Le jeune homme allait descendre dans l’embarcation quand une idée lui traversa l’esprit.

— Et le chevalier de Laverdie, ? demanda-t-il.

— Parti sur le « Vautour » en compagnie de Kerbarec. Dieu veuille que nous ne le rencontrions pas sur notre route.

— Vous pensez qu’il oserait s’attaquer au « Montcalm » ?

— Ils oseront tout, les canailles. Malgré son infériorité, Kerbarec commande une troupe de scélérats déterminés. C’est un corsaire redoutable. Et Laverdie lui-même… Et le reste de la phrase se perdit sur un énorme morceau de tabac que Levaillant introduisit dans sa bouche.

Paul allait enfin partir, lorsque le capitaine l’arrêta.

— Voici un chiffon de papier que l’on m’a remis pour vous, dit-il.

Le jeune homme ouvrit l’enveloppe. C’était une invitation de la part de Maître Arel, notaire, d’avoir à se présenter à son étude pour une communication importante.

L’étude n’étant qu’à deux pas, Paul s’y rendit. Le notaire lui apprit qu’un procès lui était intenté par l’acquéreur de sa propriété de Remiremont. Cet homme alléguait qu’il avait été trompé sur la valeur de cette propriété. Sans doute, ses allégations n’étaient pas fondées, mais la présence de Paul était nécessaire. Le jeune homme rejoignit ses amis, leur remit les vêtements envoyés par Levaillant, et, pendant qu’ils s’habillaient, il leur fit part de sa déception.

— Fâcheux contre-temps, dit Georges, mais tu ne peux partir. Voyons, ne peux-tu me donner une lettre pour ton ami, M. Jordan, car il pourrait supposer que nous sommes des aventuriers ?

— Le capitaine Levaillant sera là pour vous introduire, mais je vais te donner une lettre pour mes sœurs.

À la hâte, Paul écrivit quelques lignes et les remit à Georges.

Le capitaine ouvrit la porte, Paul lui présenta ses amis.

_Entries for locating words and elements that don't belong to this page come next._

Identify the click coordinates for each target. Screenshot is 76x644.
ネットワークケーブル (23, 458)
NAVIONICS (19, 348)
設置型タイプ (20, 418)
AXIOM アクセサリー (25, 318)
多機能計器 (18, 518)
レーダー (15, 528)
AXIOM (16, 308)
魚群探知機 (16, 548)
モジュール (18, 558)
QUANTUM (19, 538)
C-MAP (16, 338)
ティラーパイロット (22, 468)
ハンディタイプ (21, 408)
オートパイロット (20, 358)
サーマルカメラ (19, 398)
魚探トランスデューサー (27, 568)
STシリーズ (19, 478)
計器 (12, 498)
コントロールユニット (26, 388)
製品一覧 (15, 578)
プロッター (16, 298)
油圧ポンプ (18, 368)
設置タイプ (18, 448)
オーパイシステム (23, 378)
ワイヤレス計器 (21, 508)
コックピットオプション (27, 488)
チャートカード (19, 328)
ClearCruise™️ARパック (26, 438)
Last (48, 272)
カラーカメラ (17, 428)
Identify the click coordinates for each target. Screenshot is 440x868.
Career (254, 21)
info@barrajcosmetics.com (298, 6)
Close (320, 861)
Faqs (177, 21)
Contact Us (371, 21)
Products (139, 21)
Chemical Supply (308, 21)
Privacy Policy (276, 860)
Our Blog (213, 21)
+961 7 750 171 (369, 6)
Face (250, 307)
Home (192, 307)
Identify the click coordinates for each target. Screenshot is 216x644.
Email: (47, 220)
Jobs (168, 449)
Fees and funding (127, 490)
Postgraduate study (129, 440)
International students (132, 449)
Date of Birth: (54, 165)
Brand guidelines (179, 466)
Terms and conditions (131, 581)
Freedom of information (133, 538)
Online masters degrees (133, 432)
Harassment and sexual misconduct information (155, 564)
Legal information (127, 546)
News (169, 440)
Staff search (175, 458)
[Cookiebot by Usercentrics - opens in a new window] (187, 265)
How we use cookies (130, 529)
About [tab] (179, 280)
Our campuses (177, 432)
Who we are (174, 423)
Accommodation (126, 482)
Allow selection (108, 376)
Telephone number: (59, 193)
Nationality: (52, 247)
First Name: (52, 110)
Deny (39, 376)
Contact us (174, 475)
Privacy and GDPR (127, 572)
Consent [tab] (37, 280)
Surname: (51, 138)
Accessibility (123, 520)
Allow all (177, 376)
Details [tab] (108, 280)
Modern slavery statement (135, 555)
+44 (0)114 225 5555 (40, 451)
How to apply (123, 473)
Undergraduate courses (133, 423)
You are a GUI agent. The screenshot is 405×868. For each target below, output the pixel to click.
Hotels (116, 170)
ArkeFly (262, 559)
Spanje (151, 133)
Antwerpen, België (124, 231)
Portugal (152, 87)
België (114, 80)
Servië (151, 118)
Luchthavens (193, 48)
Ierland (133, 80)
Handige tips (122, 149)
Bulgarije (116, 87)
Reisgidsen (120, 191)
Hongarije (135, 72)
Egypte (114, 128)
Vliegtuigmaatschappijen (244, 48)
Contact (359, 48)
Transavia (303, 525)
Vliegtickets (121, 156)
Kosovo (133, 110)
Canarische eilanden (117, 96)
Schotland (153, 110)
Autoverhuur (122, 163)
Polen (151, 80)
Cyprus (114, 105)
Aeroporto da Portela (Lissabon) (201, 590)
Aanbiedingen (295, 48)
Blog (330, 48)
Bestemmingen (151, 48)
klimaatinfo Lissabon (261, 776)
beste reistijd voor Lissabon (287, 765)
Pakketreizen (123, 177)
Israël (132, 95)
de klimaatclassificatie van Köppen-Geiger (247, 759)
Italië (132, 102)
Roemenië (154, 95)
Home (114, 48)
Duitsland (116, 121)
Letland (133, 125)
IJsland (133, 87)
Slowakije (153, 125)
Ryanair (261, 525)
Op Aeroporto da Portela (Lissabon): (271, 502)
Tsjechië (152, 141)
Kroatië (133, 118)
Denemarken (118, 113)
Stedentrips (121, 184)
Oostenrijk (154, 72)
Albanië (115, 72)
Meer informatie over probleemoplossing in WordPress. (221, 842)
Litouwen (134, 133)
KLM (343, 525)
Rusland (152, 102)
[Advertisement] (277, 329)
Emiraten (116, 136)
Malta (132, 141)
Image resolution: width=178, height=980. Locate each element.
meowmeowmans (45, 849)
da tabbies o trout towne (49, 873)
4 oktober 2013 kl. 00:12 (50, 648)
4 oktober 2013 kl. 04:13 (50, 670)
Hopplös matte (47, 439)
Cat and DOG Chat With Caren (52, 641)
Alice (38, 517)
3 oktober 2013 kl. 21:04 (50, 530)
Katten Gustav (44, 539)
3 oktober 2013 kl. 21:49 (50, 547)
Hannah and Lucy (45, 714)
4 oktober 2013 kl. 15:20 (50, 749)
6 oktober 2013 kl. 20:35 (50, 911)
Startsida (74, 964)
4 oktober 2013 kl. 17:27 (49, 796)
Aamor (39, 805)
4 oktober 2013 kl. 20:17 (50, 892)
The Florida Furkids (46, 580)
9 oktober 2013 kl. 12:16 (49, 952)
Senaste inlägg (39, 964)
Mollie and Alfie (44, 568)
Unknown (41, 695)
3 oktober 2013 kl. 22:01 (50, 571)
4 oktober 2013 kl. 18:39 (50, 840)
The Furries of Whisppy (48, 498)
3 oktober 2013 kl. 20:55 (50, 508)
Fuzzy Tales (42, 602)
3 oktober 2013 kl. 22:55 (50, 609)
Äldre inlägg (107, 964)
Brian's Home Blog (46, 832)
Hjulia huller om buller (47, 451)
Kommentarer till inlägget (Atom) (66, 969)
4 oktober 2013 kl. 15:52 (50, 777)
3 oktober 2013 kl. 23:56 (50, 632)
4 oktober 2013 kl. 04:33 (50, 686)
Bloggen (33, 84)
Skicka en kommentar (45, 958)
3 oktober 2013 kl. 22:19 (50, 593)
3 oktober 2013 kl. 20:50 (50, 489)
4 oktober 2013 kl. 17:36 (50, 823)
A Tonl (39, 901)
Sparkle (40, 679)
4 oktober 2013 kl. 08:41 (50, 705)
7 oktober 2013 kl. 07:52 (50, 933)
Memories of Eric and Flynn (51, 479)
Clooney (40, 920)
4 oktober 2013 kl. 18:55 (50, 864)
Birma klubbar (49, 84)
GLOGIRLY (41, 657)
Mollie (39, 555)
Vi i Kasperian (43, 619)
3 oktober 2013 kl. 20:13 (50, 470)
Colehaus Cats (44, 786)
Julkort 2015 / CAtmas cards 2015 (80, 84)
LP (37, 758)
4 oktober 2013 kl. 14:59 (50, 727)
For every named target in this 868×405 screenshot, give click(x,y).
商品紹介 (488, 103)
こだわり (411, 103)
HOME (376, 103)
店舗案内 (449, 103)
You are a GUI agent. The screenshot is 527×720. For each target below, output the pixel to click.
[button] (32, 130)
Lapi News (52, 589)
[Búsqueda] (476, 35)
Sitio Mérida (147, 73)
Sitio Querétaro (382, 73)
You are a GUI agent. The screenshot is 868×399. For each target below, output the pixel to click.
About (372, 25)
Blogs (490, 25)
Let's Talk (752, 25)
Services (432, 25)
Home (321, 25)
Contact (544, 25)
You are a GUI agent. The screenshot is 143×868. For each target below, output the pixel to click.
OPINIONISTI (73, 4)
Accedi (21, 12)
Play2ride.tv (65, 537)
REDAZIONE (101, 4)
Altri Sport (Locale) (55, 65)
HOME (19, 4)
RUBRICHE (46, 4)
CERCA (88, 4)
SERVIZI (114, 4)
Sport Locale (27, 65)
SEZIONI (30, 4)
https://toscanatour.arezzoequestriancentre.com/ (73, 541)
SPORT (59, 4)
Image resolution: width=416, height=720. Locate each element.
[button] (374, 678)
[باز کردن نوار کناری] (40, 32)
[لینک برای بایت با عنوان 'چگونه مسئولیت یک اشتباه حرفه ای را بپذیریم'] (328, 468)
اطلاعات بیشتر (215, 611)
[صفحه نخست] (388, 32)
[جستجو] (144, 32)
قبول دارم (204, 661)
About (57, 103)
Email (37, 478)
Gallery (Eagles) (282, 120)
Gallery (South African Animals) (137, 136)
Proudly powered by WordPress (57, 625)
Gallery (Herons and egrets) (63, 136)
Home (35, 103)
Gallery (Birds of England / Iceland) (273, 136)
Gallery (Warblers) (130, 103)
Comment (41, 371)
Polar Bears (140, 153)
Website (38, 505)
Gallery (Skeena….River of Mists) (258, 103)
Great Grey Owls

Levaillant leur serra la main en disant à voix base :

— Ne prenez pas garde aux paroles que je vais dire en traversant la salle commune.

Maître Perrin était là au milieu de sa nombreuse clientèle. Le capitaine, qui paraissait très en colère, dit en passant à l’aubergiste :

— La bonne foi de M. Paul a été surprise : ces deux individus qu’il a recueillis sur la route sont deux matelots déserteurs que je fais chercher depuis quinze jours. Ils étaient loin de se douter, les mâtins, que j’allais les cueillir en arrivant comme deux poires mûres. Pare, file à gauche… Vous allez goûter de la garcette, mes gaillards, pour vous apprendre à me brûler la politesse une autre fois. Et, d’un geste brusque, il poussa les deux soi-disant matelots qui sortirent en baissant la tête sous les rires et les huées de l’assistance.

— Bien joué, capitaine, dit Philippe qui riait de tout son cœur.

— Vous partez sans moi, dit Paul, et il expliqua au capitaine l’affaire qui le retenait en France.

— Le diable soit de ces faiseurs d’embarras, gronda Levaillant. Enfin, il faut en prendre son parti, je reviendrai vous chercher le plus tôt possible. Embarquez, messieurs.

Les trois jeunes gens prirent place dans la chaloupe qui les attendait. Le trajet fut silencieux : une même angoisse serrait le cœur de ces hommes que le malheur étreignait de sa main de fer. Les adieux furent pénibles : Paul ne pouvait se résoudre à se séparer de ses amis. Le brave Levaillant lui-même était fort ému.

— Il faut partir, monsieur Paul, dit-il enfin, au revoir et bon courage !

Paul embrassa ses amis, serra la main du capitaine et la chaloupe le ramena au port.